You've not heard? All fighters that suffer knockdowns have questionable chins...even if they then jump back up, laughing, and then immediately kick the ever loving **** out of their opponent.
I don't think the outcome of the fight was a result of what was or was not in that bottle. Did Pryor have the bottle in the second fight? I think it was a case of a very good boxer in his prime beating an exelent boxer on his way down.
Yes I am referring to that, Pryor obviously wasn't gassed but he wasn't throwing with the same authority as before while Arguello was coming on a little stronger and was finding his mark more often. The right hand Pryor ate in the 13th had to have had some effect, that shot would've fell 147 lbers. This is a moot point in any case; no fight is ever a forgone conclusion in boxing (it is the theater of the unexpected after all) and if there was something in that bottle to give Pryor an added boost and end things early (which is highly likely considering Lewis's reputation) then I call bull****. If Pryor was on his way to such an assured victory why the **** the need for the bottle then? I can't believe people are trying to defend or write off such blatant cheating, unless of course you are of the opinion that there was nothing in the bottle at all...
I just don't understand what could've been in the bottle to give him an added boost in that small time frame. Either way, I disagree that Pryor was slowing and/or Arguello was coming on. The entire fight pretty much played out the same way. There was no real change in those later rounds. Arguello landed some huge shots throughout the bout, but they were much fewer and further between than Pryor's. If that big right hand had such an effect, it would've shown. It didn't. In the end, Pryor was just a step too far at that weight for Arguello.

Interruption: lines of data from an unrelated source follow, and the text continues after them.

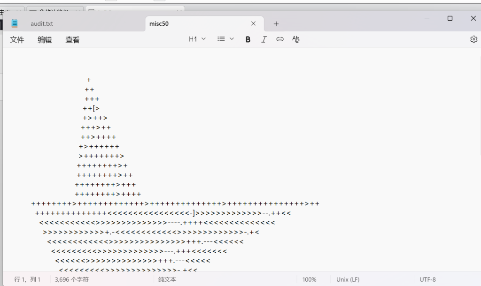The width and height of the screenshot is (481, 286).
Task: Open the list style dropdown
Action: (x=225, y=39)
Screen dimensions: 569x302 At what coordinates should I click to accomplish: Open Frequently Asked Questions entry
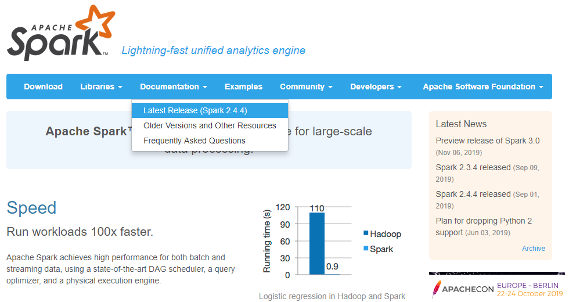pos(194,141)
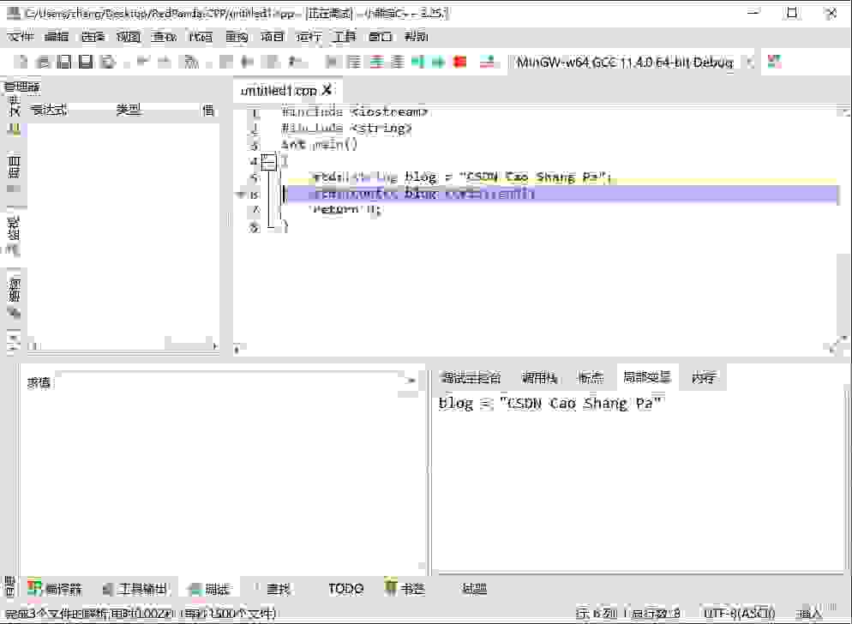Image resolution: width=852 pixels, height=624 pixels.
Task: Close the untitled1.cpp editor tab
Action: [327, 90]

There's probably no answer anyone can give without some sort of angle to it really, as in truth it's specualtion of the highest order. But through watching fights of Pryor both before this fight, and in Arguello II, I don't think he performed at a level that really caused much suspicion. The legendary nights episode will have you believe he was gassed and the bottle gave him some special energy, but his pace was frenetic throughout the fight and in pretty much every fight he had. As stated at the start it's inconclusive really, but Pryor was winning and would have won without anything in there IMO.
the fairer question is, was Pryor using while in his fighting years and while 'actually' fighting... whatever the substance?
Lewis was referring to the bottle he mixed as early as round 3, and there are fast acting bronchodilators that exist for asthma patients in case of emergencies. Considering Luis Resto (who admitted to the far more sinister Collins incident) stated there was asthma pills in the water, I find it highly plausible.
Bottom line is that I believe that the regulations allowed for the use of water only. Hence, if Lewis had a bottle with a mixture of anything else, regardless of its impact, he was cheating. Clearly, he was asking for a different bottle, the one that he mixed. Of course, right there, you know he has done something illegal. Whether it was amphetamines or asthma medication does not matter. The fact is that they were cheating. That was not fair to Arguello, his health, the gamblers who had wagered on what should have been a fair contest, or the spectators who wanted to see the best man win based on pure merit. I think the bout should have been ruled a no contest and Lewis and Pryor suspended. You don't know what impact that brutal KO had on Arguello after that. And that KO was devastating. Guy was lying there like he was dead. Why didn't they immediately seize the bottles and test their contents? Why didn't HBO alert the commission about what they had heard? Did they? Does anyone know what happened? As much as I am a fan of Pryor, and he really was so much fun to watch, that incident puts a serious damper on his legacy, because that was the biggest fight of his career, and oftentimes when fighters face their toughest fight, weaknesses in their character are revealed. Fear has a way of causing some trainers and fighters to do things they should not be doing. If you don't have the guts or confidence to win without cheating, then maybe you aren't really a great fighter after all. Fighters' true character and nature are truly revealed when the going gets rough and/or they are entering the ring with a guy who can take it and fight back.
I don't think about the bottle much but what else could there have been? Pryor admitted to Manny Steward, who trained him for the rematch, that they had done things illegally for the first fight. Steroids? Plastered wraps? Everything goes when it comes to Panama Lewis and his fighters.
You should know more than most, that this sort of thing has always happened in boxing. It is not right, but it has been the norm for virtually the entire history of the sport. Pryor does not deserve to be singled out and punished, that would just be unfair.